This whole mutli-thread multi-cache system is rather complicated it has to be said, but it does allow the user to switch back and forth quickly and to interrupt their switching (have a play using the tetrode-switching shortcut: keys 0-9 to see how quickly you can switch back and forth and change your mind before it's finished loading). The final part of the explanation for this consists of the following two points: (a) all messages in this multi-threaded system go in a single direction main => io-worker => thing-parser => main, that is, main thread never communicates directly with thing-parser, and thing-parser never communicates directly with io-worker (except when it sends the "I'm done using the hard disk" message, which is a special case because the io-worker won't issue any other requests while it is waiting for this message). And (b) the two kinds of cache are managed by the "upstream" thread, that is the io-worker tells the thing-parser when to remove a buffer from its cache and when to add a buffer (well, every request to parse a file implicitly means add it to the cache); and the thing-parser tells the main thread when to remove some parsed data from its cache (again, all delivered parse-data should be added to the cache). To see why this is helpful imagine the following scenario...
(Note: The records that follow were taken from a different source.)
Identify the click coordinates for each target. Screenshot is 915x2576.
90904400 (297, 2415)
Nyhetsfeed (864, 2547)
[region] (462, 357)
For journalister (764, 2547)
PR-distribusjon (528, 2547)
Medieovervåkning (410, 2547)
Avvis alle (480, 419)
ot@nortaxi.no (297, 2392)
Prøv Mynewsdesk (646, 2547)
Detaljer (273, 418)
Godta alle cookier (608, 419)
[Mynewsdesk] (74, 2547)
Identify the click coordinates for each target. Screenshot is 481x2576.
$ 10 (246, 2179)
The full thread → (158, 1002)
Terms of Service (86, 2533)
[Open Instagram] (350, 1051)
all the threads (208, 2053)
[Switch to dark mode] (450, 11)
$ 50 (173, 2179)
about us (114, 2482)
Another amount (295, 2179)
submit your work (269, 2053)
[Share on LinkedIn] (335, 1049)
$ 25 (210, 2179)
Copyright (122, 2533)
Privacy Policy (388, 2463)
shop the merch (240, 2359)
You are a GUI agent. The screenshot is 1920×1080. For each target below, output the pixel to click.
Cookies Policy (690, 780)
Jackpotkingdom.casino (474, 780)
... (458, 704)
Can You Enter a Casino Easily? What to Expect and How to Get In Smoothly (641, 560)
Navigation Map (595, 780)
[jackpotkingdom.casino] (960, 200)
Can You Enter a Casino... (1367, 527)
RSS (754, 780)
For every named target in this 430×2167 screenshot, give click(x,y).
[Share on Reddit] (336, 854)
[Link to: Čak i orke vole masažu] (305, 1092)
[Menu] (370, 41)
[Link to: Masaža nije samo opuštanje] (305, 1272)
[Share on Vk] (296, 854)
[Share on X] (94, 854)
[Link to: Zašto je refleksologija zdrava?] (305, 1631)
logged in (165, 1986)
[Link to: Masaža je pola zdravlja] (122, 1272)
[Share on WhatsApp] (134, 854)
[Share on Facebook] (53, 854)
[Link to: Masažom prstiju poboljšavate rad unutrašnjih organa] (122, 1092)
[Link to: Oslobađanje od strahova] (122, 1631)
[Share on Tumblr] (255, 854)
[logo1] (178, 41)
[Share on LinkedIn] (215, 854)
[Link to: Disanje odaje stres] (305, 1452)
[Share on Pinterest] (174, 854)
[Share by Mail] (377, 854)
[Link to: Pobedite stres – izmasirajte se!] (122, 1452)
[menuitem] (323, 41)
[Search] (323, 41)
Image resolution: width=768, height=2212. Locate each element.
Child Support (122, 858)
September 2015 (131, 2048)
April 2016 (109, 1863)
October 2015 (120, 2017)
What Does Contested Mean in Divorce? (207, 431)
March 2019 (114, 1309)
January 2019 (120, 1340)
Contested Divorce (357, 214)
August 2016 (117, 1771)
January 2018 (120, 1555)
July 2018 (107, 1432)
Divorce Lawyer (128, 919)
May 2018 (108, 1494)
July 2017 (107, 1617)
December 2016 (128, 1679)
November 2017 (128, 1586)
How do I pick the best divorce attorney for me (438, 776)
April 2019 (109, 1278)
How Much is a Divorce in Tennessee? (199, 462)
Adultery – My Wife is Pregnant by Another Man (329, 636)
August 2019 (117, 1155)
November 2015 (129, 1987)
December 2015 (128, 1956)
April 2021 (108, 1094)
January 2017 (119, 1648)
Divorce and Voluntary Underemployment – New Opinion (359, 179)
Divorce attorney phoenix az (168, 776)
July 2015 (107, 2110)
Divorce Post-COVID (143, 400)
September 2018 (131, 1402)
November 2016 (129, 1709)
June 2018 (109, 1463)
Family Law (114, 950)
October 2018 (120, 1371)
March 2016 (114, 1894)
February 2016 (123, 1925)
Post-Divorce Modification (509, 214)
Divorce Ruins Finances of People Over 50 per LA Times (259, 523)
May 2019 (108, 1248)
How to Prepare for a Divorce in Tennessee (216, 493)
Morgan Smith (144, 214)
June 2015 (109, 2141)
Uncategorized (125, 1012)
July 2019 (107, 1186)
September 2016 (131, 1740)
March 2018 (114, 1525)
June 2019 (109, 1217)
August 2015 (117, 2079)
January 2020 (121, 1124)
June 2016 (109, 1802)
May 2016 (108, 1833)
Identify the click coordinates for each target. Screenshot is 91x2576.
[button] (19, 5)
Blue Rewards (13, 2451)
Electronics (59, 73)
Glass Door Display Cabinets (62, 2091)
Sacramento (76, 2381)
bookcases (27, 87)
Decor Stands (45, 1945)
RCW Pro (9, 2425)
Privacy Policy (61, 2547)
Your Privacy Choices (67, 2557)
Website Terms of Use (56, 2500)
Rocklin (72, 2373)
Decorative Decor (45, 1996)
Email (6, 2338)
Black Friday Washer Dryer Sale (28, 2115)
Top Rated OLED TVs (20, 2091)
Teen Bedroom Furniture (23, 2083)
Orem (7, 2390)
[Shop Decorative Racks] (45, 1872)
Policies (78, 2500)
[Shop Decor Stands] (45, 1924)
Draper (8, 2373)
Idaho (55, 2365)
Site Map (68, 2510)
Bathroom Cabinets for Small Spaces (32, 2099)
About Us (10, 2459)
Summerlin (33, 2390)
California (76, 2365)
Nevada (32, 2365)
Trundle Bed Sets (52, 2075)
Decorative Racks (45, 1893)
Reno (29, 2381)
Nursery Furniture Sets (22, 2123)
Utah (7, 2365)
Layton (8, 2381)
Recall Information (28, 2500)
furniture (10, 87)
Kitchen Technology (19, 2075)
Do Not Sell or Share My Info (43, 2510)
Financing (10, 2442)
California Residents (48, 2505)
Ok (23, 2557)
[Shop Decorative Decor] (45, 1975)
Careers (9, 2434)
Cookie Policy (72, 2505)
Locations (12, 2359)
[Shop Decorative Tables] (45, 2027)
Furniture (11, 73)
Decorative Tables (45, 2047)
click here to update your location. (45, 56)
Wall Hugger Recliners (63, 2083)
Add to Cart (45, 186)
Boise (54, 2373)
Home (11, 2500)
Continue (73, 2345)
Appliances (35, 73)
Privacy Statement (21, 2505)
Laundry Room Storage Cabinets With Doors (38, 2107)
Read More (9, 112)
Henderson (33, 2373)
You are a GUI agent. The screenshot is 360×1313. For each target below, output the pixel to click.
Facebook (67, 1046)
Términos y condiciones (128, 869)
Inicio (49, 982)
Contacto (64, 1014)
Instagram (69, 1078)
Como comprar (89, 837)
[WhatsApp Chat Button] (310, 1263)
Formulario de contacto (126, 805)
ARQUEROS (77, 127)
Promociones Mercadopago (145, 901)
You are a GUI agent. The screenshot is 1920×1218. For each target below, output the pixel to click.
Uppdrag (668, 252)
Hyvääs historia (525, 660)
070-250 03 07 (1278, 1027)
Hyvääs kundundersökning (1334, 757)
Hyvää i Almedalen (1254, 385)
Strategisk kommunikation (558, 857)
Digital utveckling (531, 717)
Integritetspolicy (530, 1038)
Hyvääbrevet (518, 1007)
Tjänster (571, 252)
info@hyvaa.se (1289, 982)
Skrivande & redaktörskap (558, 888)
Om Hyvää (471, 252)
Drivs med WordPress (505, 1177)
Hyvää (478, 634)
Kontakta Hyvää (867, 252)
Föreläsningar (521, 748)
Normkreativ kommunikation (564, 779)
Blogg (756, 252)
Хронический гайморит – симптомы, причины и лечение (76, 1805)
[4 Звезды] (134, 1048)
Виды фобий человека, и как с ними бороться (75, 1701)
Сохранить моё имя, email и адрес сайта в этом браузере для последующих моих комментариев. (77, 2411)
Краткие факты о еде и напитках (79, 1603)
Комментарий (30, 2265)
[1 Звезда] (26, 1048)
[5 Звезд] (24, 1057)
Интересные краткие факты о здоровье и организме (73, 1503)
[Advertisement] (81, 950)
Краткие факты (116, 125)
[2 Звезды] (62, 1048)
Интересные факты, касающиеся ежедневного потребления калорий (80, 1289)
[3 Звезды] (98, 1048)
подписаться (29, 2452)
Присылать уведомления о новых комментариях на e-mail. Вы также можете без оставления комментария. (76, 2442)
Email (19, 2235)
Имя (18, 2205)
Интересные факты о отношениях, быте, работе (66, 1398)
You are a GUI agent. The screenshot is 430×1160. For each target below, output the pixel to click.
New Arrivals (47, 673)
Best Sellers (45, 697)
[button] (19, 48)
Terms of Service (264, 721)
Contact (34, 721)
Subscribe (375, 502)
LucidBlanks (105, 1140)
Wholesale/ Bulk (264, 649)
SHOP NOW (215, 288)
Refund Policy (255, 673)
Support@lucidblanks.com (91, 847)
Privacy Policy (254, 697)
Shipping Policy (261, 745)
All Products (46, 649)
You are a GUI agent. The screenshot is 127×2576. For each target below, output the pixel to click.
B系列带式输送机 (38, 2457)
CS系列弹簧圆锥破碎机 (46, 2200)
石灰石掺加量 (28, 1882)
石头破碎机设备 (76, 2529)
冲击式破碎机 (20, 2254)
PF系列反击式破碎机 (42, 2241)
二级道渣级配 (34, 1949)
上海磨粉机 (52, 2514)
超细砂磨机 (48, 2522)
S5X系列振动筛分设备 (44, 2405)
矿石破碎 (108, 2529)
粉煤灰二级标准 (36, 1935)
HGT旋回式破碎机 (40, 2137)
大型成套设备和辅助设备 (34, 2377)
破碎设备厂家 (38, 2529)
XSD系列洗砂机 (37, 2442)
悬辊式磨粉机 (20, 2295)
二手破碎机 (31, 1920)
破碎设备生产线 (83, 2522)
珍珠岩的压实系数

The user switches to file A then B then A again in very quick succession. When the io-worker thread gets each of these requests, it will cancel any previous requests that haven't yet been issued (for the given file type). Thus, when it gets the second A request, it may or may not have already issued such a request, depending on whether the first request was cancelled. (This next bit is less exciting now that IO actually happens on the thing-parser thread rather than on the io-worker thread, but here's the original logic...) Crucially, because it is managing the thing-parser's cache, it knows whether file A is already in the cache and thus doesn't need to be read off disk afresh (note how the present tense "is", does not refer to the present moment, but to a point in the agreed chronology of messages from the io-worker to the thing-parser, which is why it is critical for messages to only go in one direction). The thing-parser, when it gets the message to parse file A, will - in an exactly analogous way - know whether it has already provided the parsed data to the main thread and not yet issued a request to clear it from the cache. To say that all again from the main thread's perspective: some time after issuing the A-B-A, main thread recives the parsed results of A (and obediently stores it in its cache until further notice): was this the result of the first request for A, or from the second request for A? Well, it could have been either, but the system ensured that it would only ever recive one such message, and the work on the various threads would only occur once.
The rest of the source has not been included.